- **Okuma parçası**:
════════════════
Ezan okunurken yiyip içtim, orucuma kaza gerekir mi?

Tarih: 01.06.2021 - 20:00 | Güncelleme:

Soru Detayı

- Yanlış bilgi nedeniyle, ezan okunurken yiyip içtim kaza gerekir mi?
- Ramazan orucunu tutarken (sahurda) ezan bitinceye kadar yemeye içmeye devam ettim. Ezan başlayınca orucun başlayacağını bilmiyordum. Diyanet fetva sayfasında şöyle deniliyor:
“Takvimlerde gösterilen “imsak”, oruca başlama vaktini ifade eder. İmsak vakti aynı zamanda gecenin sona erdiği, yatsı namazı vaktinin çıkıp sabah namazı vaktinin girdiği andır. Ezan da imsak vaktinin başlaması ile okunmaktadır. Bu sebeple ezanın başlaması ile yemeyi içmeyi terk etmek gerekir. Ezan başladığı sırada ağızda bulunan lokmanın yutulmasında bir sakınca yoktur.”
- Buna göre benim oruçlarım bozuldu mu, kaza etmek gerekir mi?
- Bana ramazanda sahur yaparken ezan bitene kadar yemek yenebileceği öğretilmişti, ben de 2 ramazan boyunca bazı günler ezan bitene kadar yedim içtim. Tabi bunu kaç gün yaptım bilmiyorum. Ezan okunurken yiyip içilmeye devam etmememiz gerektiğini bir sohbet dinlerken yeni öğrendim. Şimdi ben bu oruçları kaza etmeli miyim?
- Eğer kaza etmem gerekiyorsa, kaç gün ezan okunurken yiyip içtiğimi hatırlamadığımdan kaç gün kaza tutmalıyım? 

Cevap

Değerli kardeşimiz,

Bu konu tartışılmış.

Bazı kimseler "Ezanın sonuna kadar yiyip içmek oruca engel değildir." demişler. Fetva mercileri ise “Ezan 'Allahu…' deyince, 'Ekber' demeyi de beklemeden, ağzındaki lokmayı geri çıkarmak gerekir, yoksa oruç bozulur.” demişler.

Bu sorunun doğru cevabını vermek için kişinin bulunduğu yerde tan yerinin ağarmaya başlaması (fecrin tulû’u) kavramına bakmak gerekir. Takvimlerdeki kayıtlara göre (görmeye değil, hesaba göre) ağarmanın saniyelik başlama anında ezan da okunuyorsa (bu esnada ufuktaki fecir insanlar tarafından rahatça görülemeyeceği; yani tebeyyün oluşmayacağından) ezan sonuna kadar yiyip içmekle oruç bozulmaz, kazası gerekmez.
════════════════
- **İstenen görev 1**: Ezan ve oruç konulu metinde "Ezan okunurken yiyip içtim, orucuma" ile başlayıp "etmek gerekir mi?" sözlerine kadar devam eden bölümü kelimesi kelimesine geri verir misiniz?
- **İstenen görev 2**: Ezan okunurken yiyip içmeyle ilgili metni son cümlesinden sonrasını yazarak sürdürür müsünüz?
Aşağıdaki verilere başvurmanız gerekmez.

- **Kayıtlı veriler**:
════════════════
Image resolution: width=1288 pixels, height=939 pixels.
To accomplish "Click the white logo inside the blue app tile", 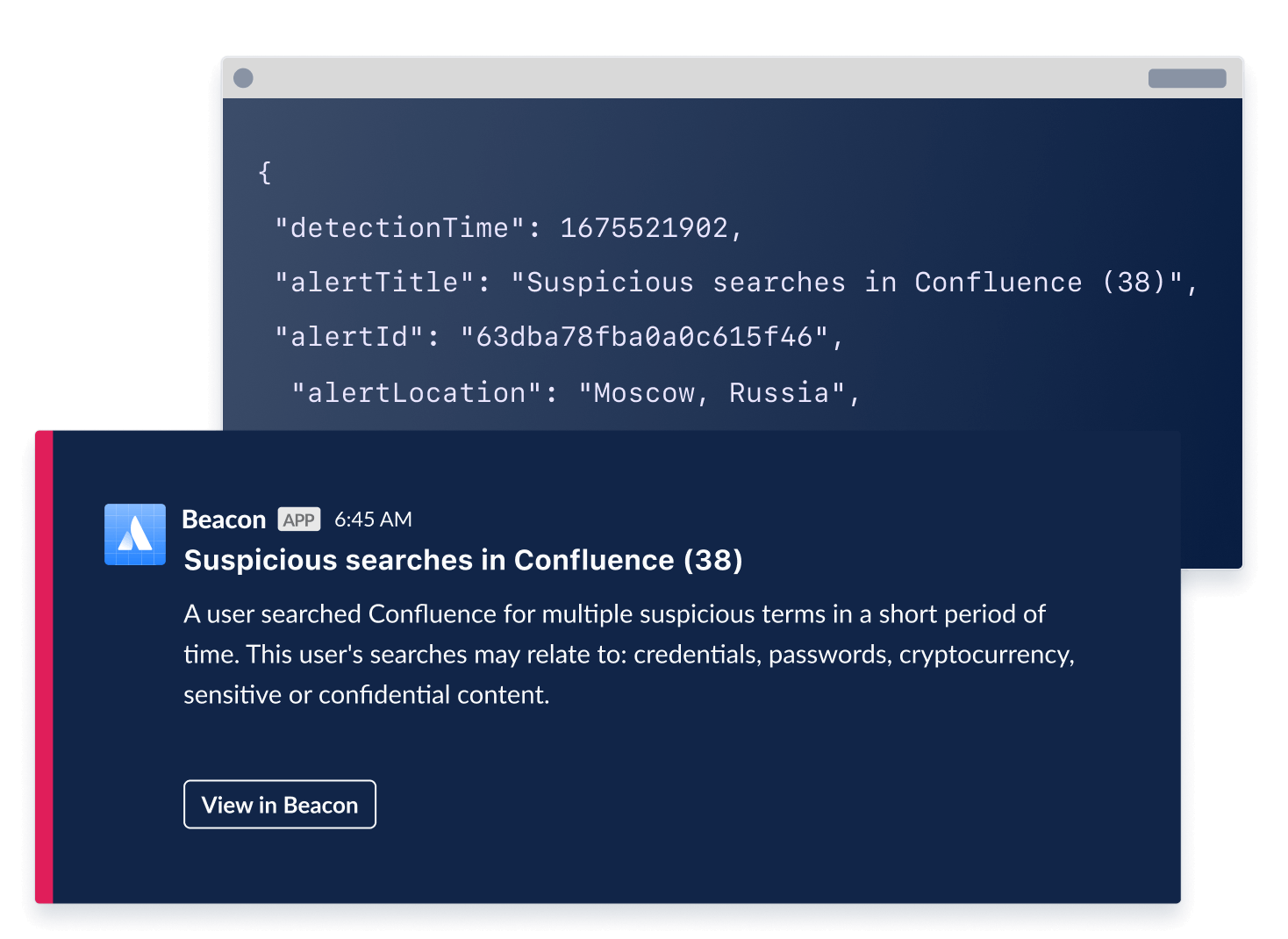I will pos(134,534).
════════════════
- **Doğru cevap 1**:
Ezan okunurken yiyip içtim, orucuma kaza gerekir mi?

Tarih: 01.06.2021 - 20:00 | Güncelleme:

Soru Detayı

- Yanlış bilgi nedeniyle, ezan okunurken yiyip içtim kaza gerekir mi?
- Ramazan orucunu tutarken (sahurda) ezan bitinceye kadar yemeye içmeye devam ettim. Ezan başlayınca orucun başlayacağını bilmiyordum. Diyanet fetva sayfasında şöyle deniliyor:
“Takvimlerde gösterilen “imsak”, oruca başlama vaktini ifade eder. İmsak vakti aynı zamanda gecenin sona erdiği, yatsı namazı vaktinin çıkıp sabah namazı vaktinin girdiği andır. Ezan da imsak vaktinin başlaması ile okunmaktadır. Bu sebeple ezanın başlaması ile yemeyi içmeyi terk etmek gerekir. Ezan başladığı sırada ağızda bulunan lokmanın yutulmasında bir sakınca yoktur.”
- Buna göre benim oruçlarım bozuldu mu, kaza etmek gerekir mi?

- **Doğru cevap 2**:
TDV İslam Ansiklopedisinden (bk. md. İMSAK) alacağımız şu açıklama da bu kanaatimizi teyit ediyor:

“Fıkıh alimlerinin çoğunluğu, imsakin ikinci fecrin doğuşuyla başladığını ve Güneş'in batışına kadar devam ettiğini kabul etmiştir. Bunlardan fecrin ilk doğuş anını sınır kabul edenler ihtiyatı, aydınlığın biraz yayılıp belirmesini benimseyenler de kolaylığı esas almışlardır. (el-Fetâva’l-Hindiyye, I, 51, 194; İbn Âbidîn, II, 371; Çiçek, sy. 7-10 [1989-92], s. 187-188) Zira Hz. Peygamber (asm) sahurun mümkün oldukça geciktirilmesini tavsiye etmiş, ashabın uygulaması da bu yönde olmuştur. İmsak vaktinin, ufuktaki beyazlığın ortalığı tamamen aydınlatması ve ardından kırmızılığın belirmesiyle başlayacağına dair bazı sahabi ve tabiîn alimlerinden nakledilen görüş rağbet bulmamıştır…”

Selam ve dua ile...
Sorularla İslamiyet

Bu içeriği faydalı buldunuz mu?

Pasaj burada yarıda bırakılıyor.